Responda com base no texto sobre Frei Veloso:
(a) Em que data Frei Veloso nasceu?
(b) Em qual convento ele se tornou franciscano?
(c) Que tipo de tijolo ele utilizou na reforma da igreja de São Miguel Arcanjo?

#### Trecho do texto:
────────────────────

21.6.11

O primo de Tiradentes


Frei Veloso nasceu na Vila de São José, atual cidade de Tiradentes/MG, em 14 de outubro de 1742, em uma residência ainda desconhecida. Era filho de José Vellozo da Câmara e Rita de Jesus Xavier. Foi batizado “José Veloso Xavier”, na Matriz de Santo Antônio dessa vila. Sua mãe era irmã de Antônia da Encarnação Xavier, mãe de Joaquim José da Silva Xavier (1746-1792), o Tiradentes. É provável que os primos tenham passado alguns anos juntos quando Joaquim José ficou órfão e esteve na companhia de sua tia Rita.

Aos 19 anos o futuro frei deixou a Vila de São José e foi para o Convento de São Boaventura, onde se tornou franciscano. O espaço também era conhecido como Convento de Macacu, edificado ainda no século XVII e situado no interior fluminense, no arraial Porto das Caixas, atualmente integrando o município de Itaboraí.

Mas foi no Convento de Santo Antônio, no Rio de Janeiro, que Veloso foi ordenado: ali, estudou Filosofia e Teologia e, provavelmente, foi onde adotou o nome de José Mariano da Conceição Veloso. No período de 1768 a 1771, foi pregador e ministrava aula de História Natural no Convento de Santo Antônio. Lecionou Retórica no convento e trabalhou na aldeia indígena de São Miguel, ambos em São Paulo.

Como a Coroa Portuguesa expulsou a Companhia de Jesus, devido ao seu amplo trabalho missionário-mercantil, em 1760, o navio Nossa Senhora de Arrábida levou os últimos jesuítas para o exílio. Com isso, os franciscanos assumiram a região hoje conhecida como São Miguel Paulista, que fica às margens do rio Tietê, na época, Ururaí. Frei Veloso foi um dos franciscanos que se mudou para a localidade. Ali, Veloso comandou a reforma e ampliação da igreja de São Miguel Arcanjo, que teve paredes erguidas, o pé direito da nave aumentado, janelas abertas e uma capela construída em homenagem à Nossa Senhora do Rosário. Frei Veloso utilizou o adobe, tijolo artesanal cozido ao sol, muito empregado na arquitetura da Vila de São José, em Minas. A igreja foi um dos primeiros bens tombados pelo Iphan.

────────────────────

#### Dados apresentados:

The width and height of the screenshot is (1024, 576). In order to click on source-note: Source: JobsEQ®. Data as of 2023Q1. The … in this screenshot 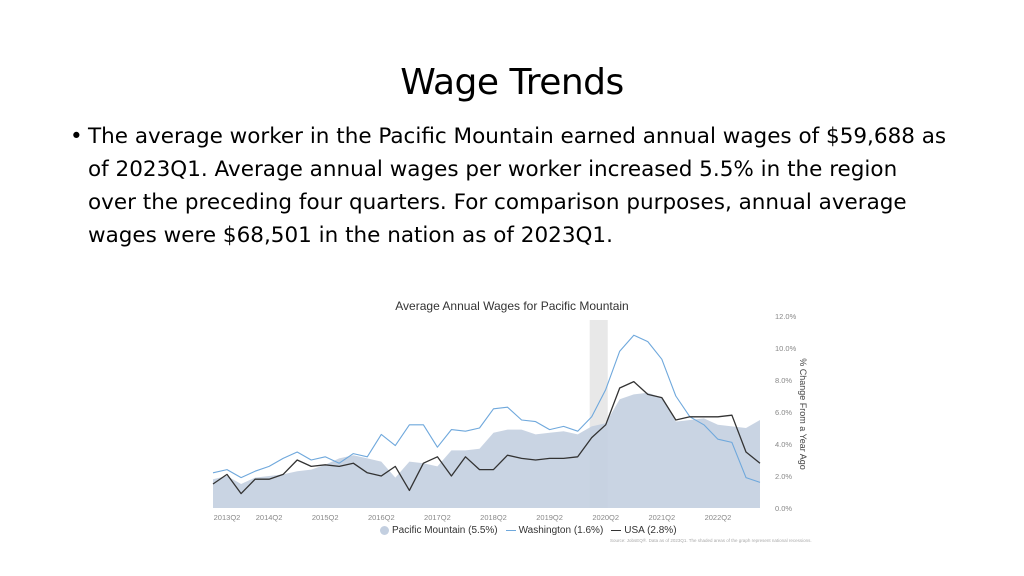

────────────────────

#### Resolução:
(a) Em 14 de outubro de 1742.
(b) No Convento de São Boaventura, também conhecido como Convento de Macacu.
(c) O adobe, tijolo artesanal cozido ao sol.